The short answer is yes; if you’re already thinking about it you should at least give it a try.
Something about the lifestyle has caught your attention and piqued your interest. That means there are things that you would like to gain from it compared to your current life. Just beware that it’s not all beach selfies and a carefree laptop lifestyle.
Take into consideration that:
- It can be more work to be a digital nomad than to work your current job. It requires discipline to get your work done before playing. You’ll need to research places to work from that have good Wi-Fi and that are comfortable for you.
- You will have to find lodging, book transportation, and navigate situations where you may not be fluent in the local language.
You’re better off finding a cafe or coworking space to work quietly, away from the sun, sand, water, and drunken tourists, and then heading to the beach in the afternoon.
If living as a digital nomad no longer sounds so appealing, he’s some reasons why you should still give it a try:
- Flexibility to see places and have experiences you’ve dreamt of without leaving your job behind.
- Experience new cultures that will shift your perspective of the world and yourself.
- Learn to navigate new and difficult situations, therefore developing more competence and confidence in yourself.
- Meeting new people and having interactions with individuals who become a part of your life. These people and interactions will leave a lasting impression.

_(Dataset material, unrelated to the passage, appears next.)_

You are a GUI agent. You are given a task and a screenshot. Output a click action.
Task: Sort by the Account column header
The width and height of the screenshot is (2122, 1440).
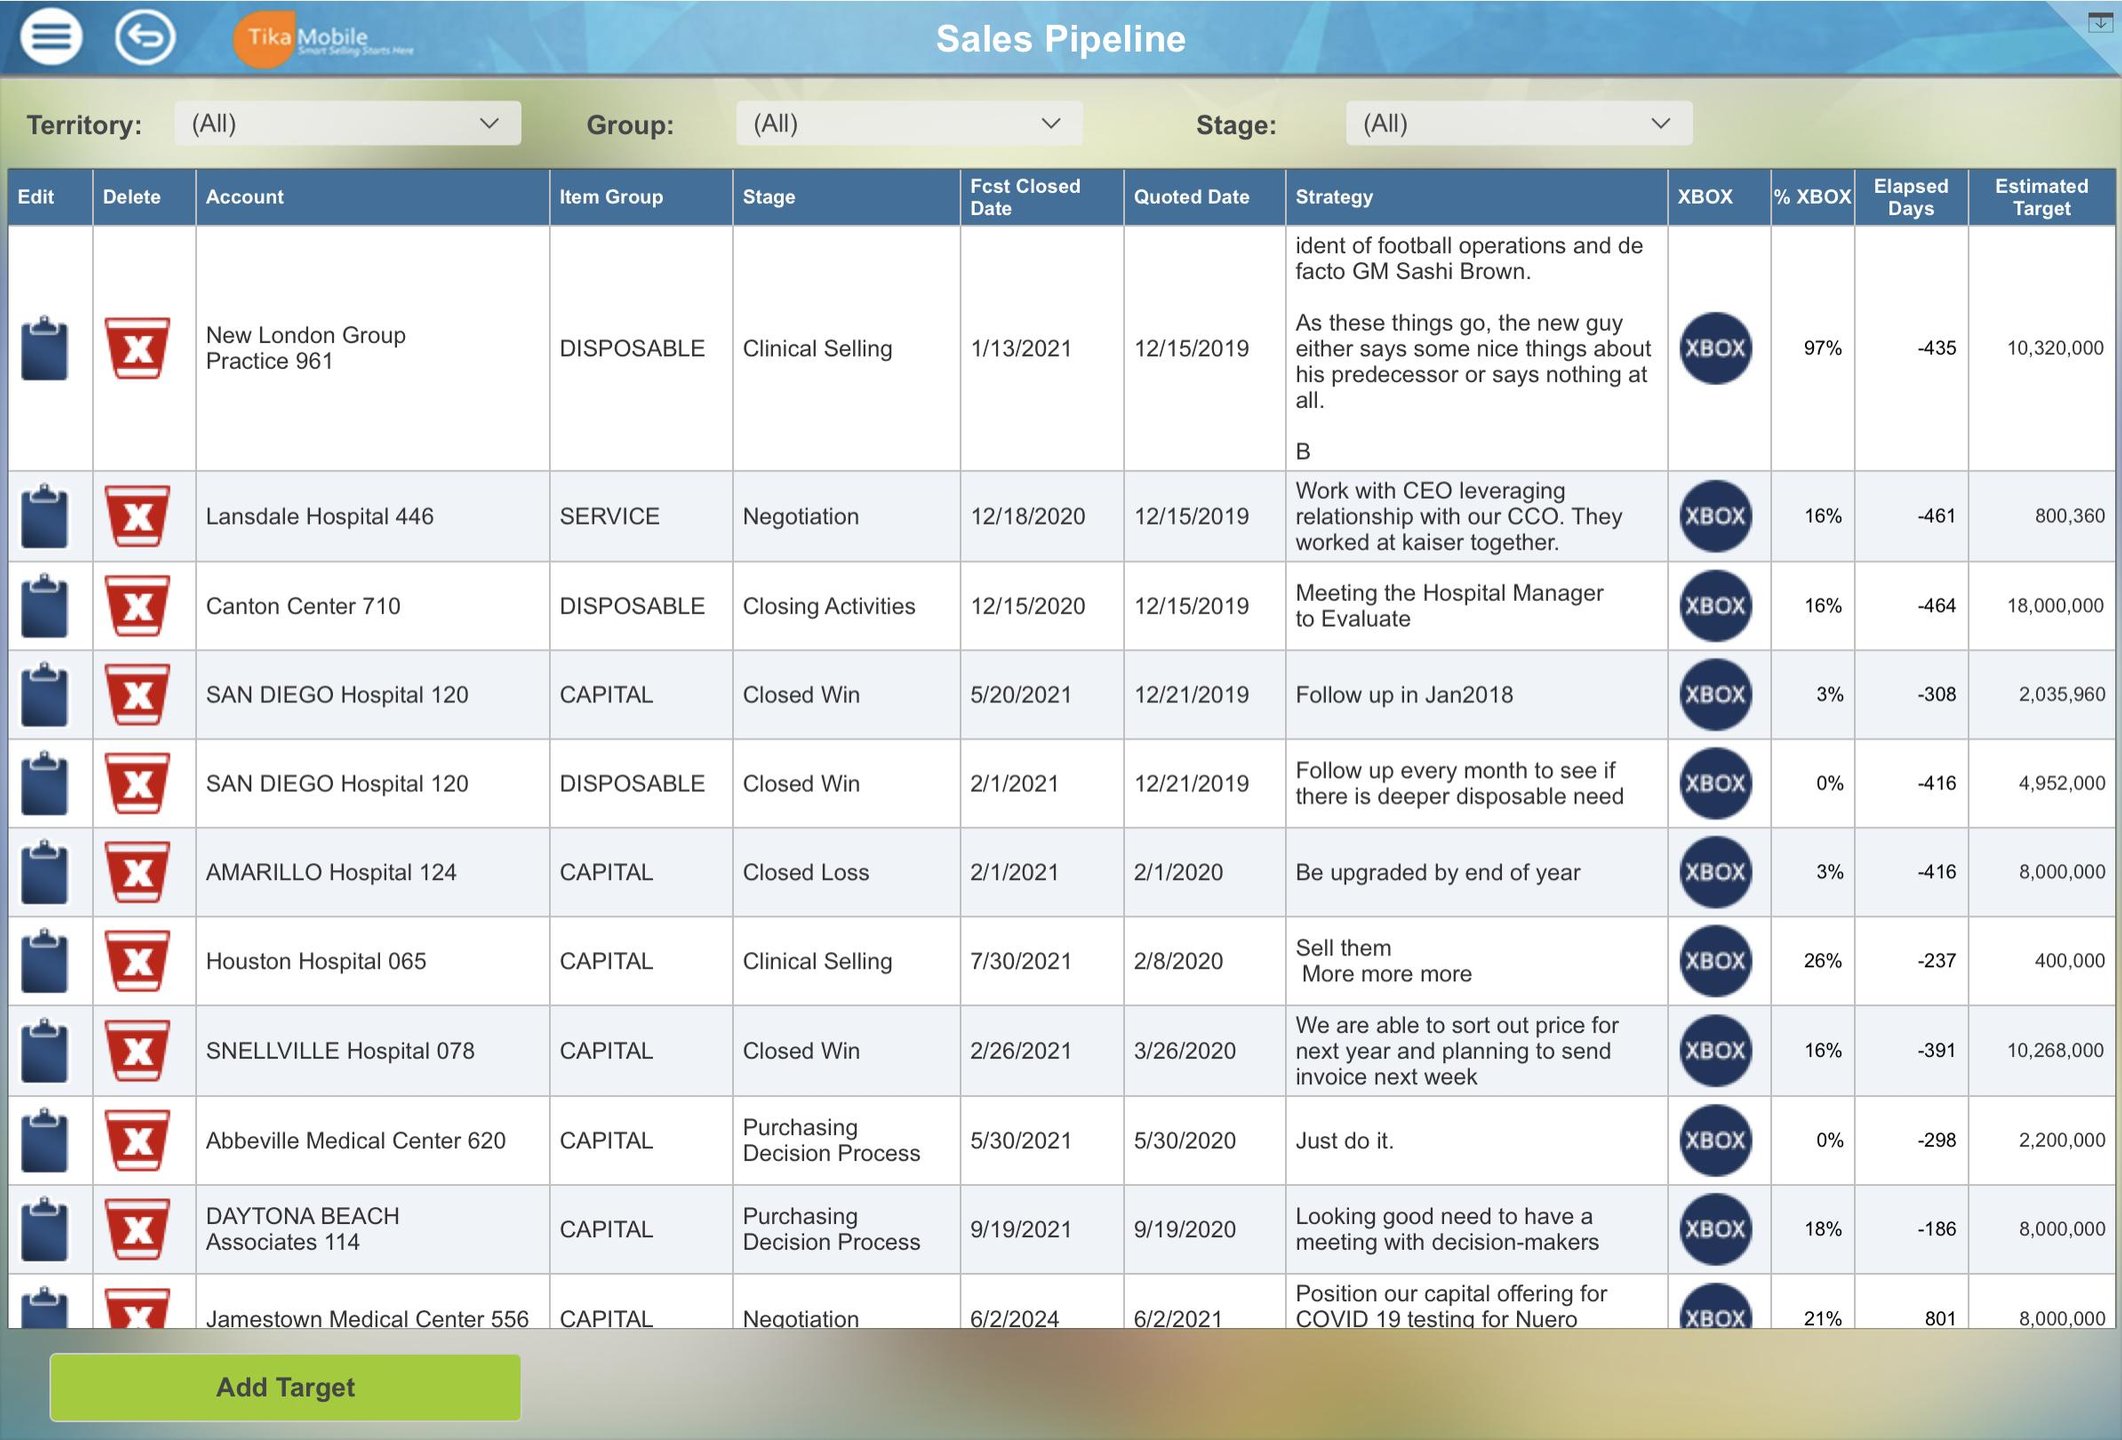point(245,197)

- As you travel and have new experiences, your perception of time changes and slows down. You will be making so many new memories, everything will stand out vividly in your day to day life.
- Especially if you’re American, it can actually be incredibly cheap to live as a digital nomad compared to life at home. One of our contributors averages $20K – 24K a year in total costs. That means anything earned outside of that can go into savings. And she still lives a very comfortable life (think biweekly massages type of comfortable). If you’re North American making even a average wage of $50K a year….you could save enough money for a down payment on a house are a single year of travel.
All of this is to say that there are many upsides and downsides to becoming a digital nomad. There is nothing wrong with staying where you are if you are happy. There is nothing wrong with taking this lifestyle out for a test run before jumping all-in. That choice is all up to you. Just remember, you can always go back to where you started.